Both Tolson and Wilson, however, said they did not profit.

Wilson, 58, said his interest in the Congress Street property began in 2005 when he bought the note on the property and assumed the role of lender. He said he paid off hundreds of thousands of dollars in liens, back taxes and other fees associated with the property before he became the owner in 2008.

“We didn’t even break even,” he said.

Tolson said that he had lost hundreds of thousands of dollars on a defaulted loan to the former owner of the property on Meigs Place, then paid thousands more for repairs to the property before Peaceoholics bought it.

Abraham said he found the Tolson property through one of Peaceoholics’ clients, a young man who had been working with Tolson. Abraham said he found the Wilson property after receiving a call from local mortgage banker Jose Strickland, 44.

“Everyone knew we had just gotten public money,” Abraham said. “People were just calling, wanting to meet. . . . Strickland said he had a building.”

Wilson and Strickland had done business together for years, records show, with Wilson’s company providing loans for a series of properties purchased by Strickland. Strickland did not return calls requesting comment. Soto, an attorney who has represented Strickland in the past, said he was unaware of Strickland’s involvement in the project.

Wilson said he paid Strickland a $38,000 “finder’s fee” after Peaceoholics bought his building. “The condo market had collapsed,” Wilson said. “We were glad to be rid of it.”

Tolson said Peaceoholics approached him about buying his building.
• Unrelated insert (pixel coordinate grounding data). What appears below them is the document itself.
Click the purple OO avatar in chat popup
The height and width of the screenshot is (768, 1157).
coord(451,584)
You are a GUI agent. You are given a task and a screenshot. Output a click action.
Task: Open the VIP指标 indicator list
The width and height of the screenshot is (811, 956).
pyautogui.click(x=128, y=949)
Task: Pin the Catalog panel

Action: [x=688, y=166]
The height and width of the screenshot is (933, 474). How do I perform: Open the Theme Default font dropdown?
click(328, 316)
He acknowledged knowing Hagler, saying Hagler had done construction work years ago for people who had borrowed money from Tolson.

Tolson said he was unaware of Hagler’s involvement in the Peaceoholics project.

‘I scratch your back’

With the properties in hand, Peaceoholics brought in Hagler to make renovations, with at least $315,000 earmarked to his company, according to a schedule of costs submitted to the city. Earley, the program officer at the housing agency, said staff members at the time thought Hagler had the ability to get the work done.
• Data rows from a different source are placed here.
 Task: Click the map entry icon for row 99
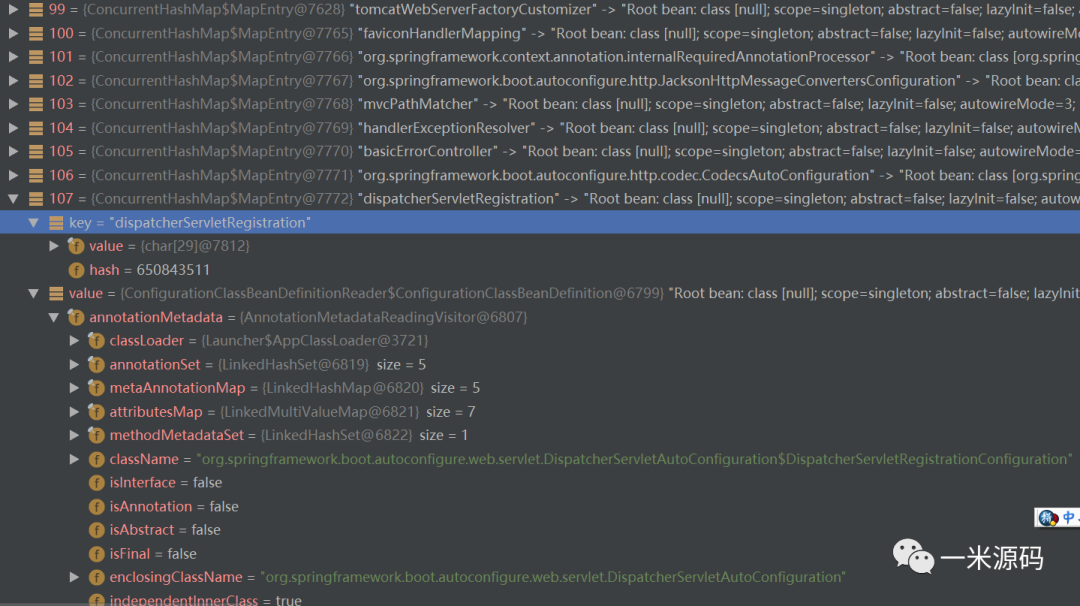click(36, 9)

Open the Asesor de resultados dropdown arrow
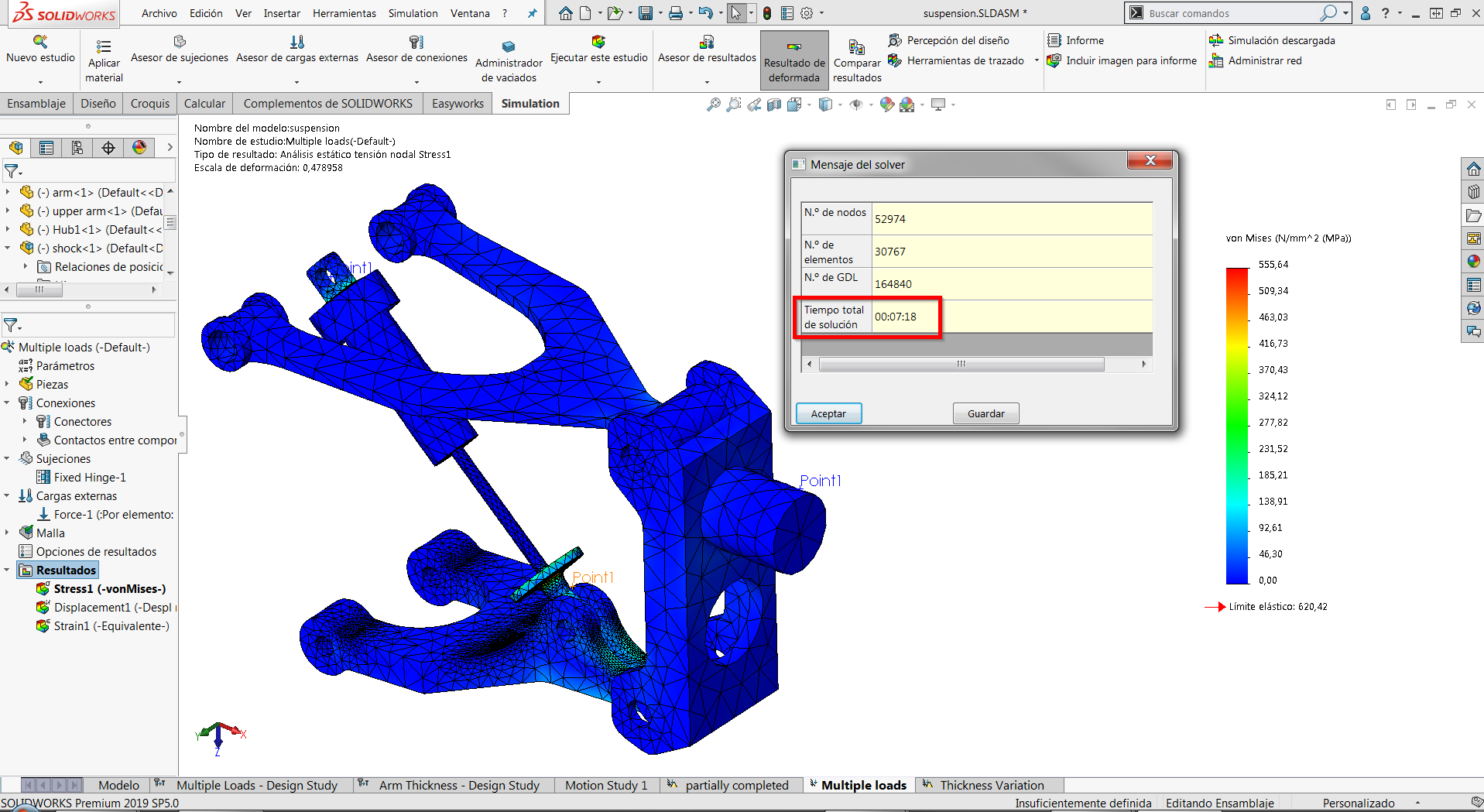(706, 82)
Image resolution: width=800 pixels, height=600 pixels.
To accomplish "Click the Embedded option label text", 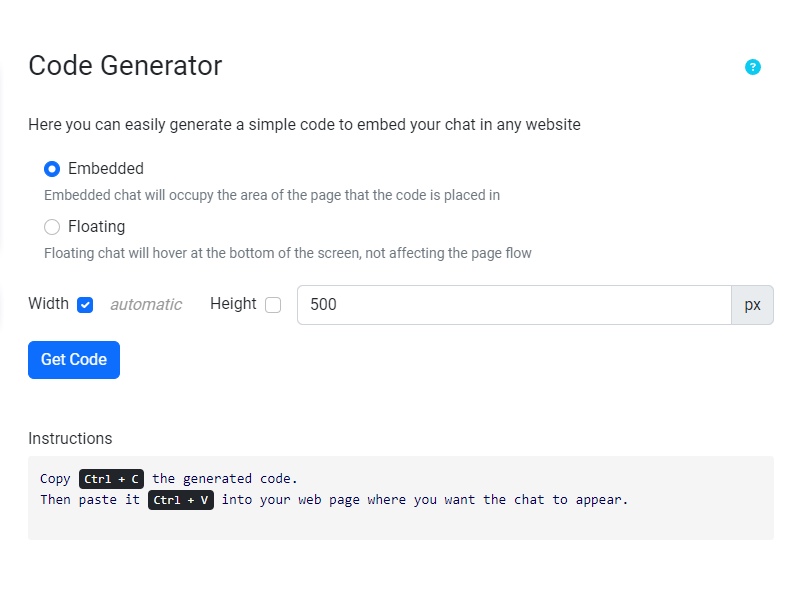I will click(x=106, y=169).
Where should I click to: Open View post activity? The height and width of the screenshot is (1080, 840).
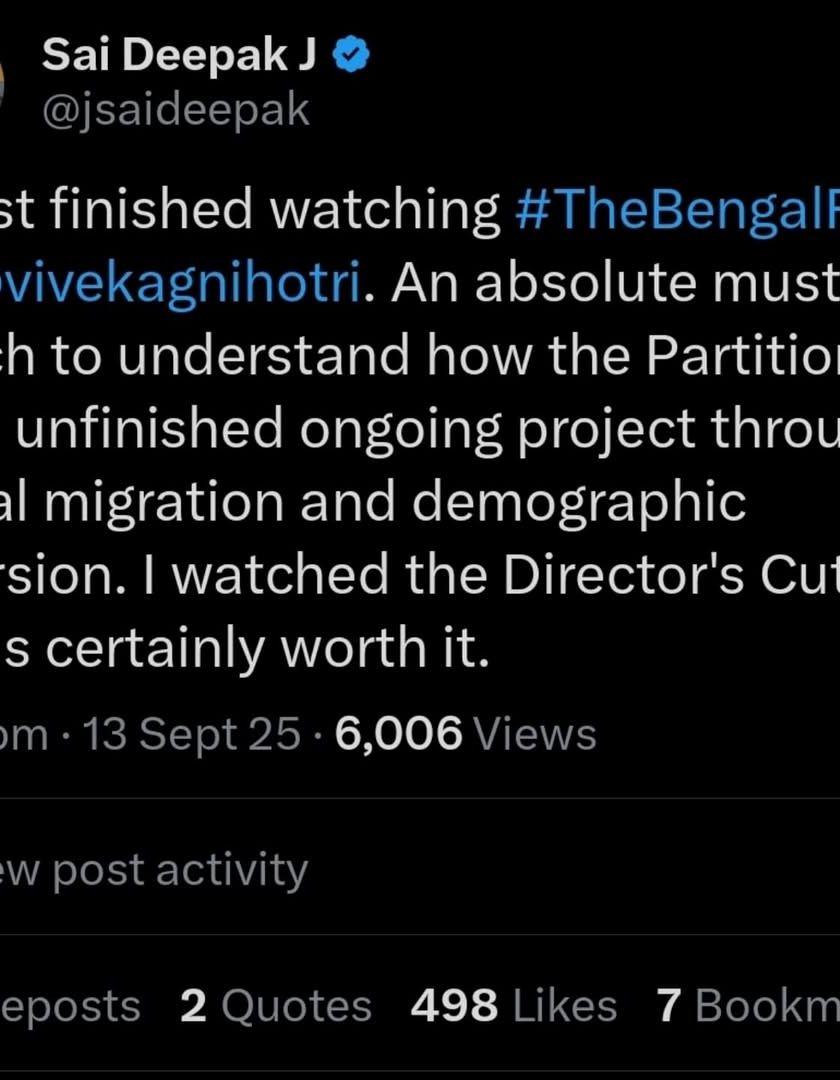coord(153,869)
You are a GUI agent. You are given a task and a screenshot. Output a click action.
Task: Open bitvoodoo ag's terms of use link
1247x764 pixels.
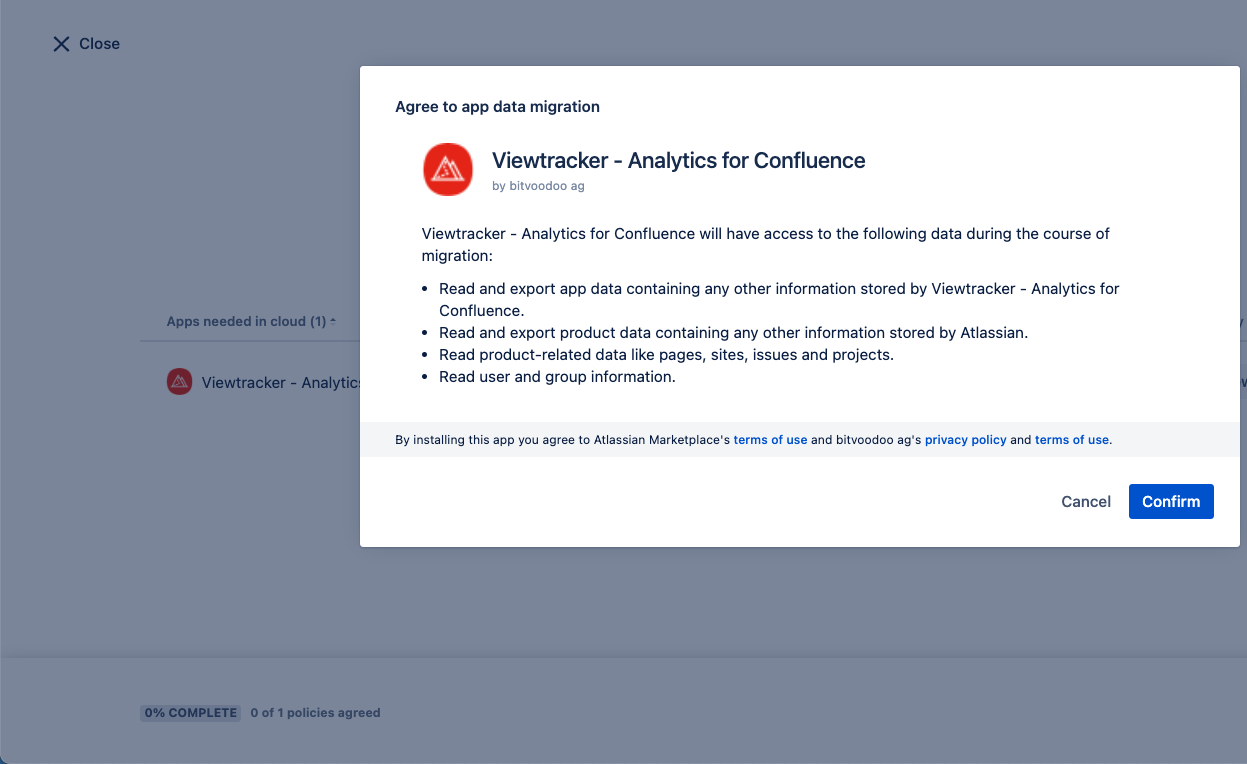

“I didn’t know about a bunch of things that Mr. Hagler apparently has been part of. If I’d known that, I would have been like, ‘Wait a minute. Let’s make sure these guys use a different contractor,’ ” Earley said.

In 2010, about a year after the city funded Peaceoholics, the group said it needed more money for renovations. Abraham said banks had refused to finance the work, so he accepted a $1.6 million loan from a company managed by Wilson, who had sold Peaceoholics the property on Congress Street. Wilson’s loan has an 18 percent interest rate for late payments.

“I said, ‘Hey, maybe we can finally make a little bit back on the loss” from the sale on the property, Wilson said.

In loan documents, Wilson insisted that Hagler be used “exclusively for all repairs and renovations.” And Wilson went a step further: He insisted that $400,000 be immediately paid to Hagler.

Abraham said he was fine with that. “I owed both of these guys,” he said.

Wilson said he made the $400,000 a stipulation so Hagler could get a “big jump” on construction. Wilson also said Strickland had wanted to bring Hagler into the deal.